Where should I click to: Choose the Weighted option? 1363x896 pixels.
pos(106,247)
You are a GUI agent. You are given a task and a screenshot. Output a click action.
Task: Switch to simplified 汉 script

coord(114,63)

==========

- TASK STATEMENT -
Pull out each line in the records above that contains the string "click", treating uppercase and lowercase letters as different.

- RESULT BELOW -
Where should I click to: Choose the Weighted option? 1363x896 pixels.
You are a GUI agent. You are given a task and a screenshot. Output a click action.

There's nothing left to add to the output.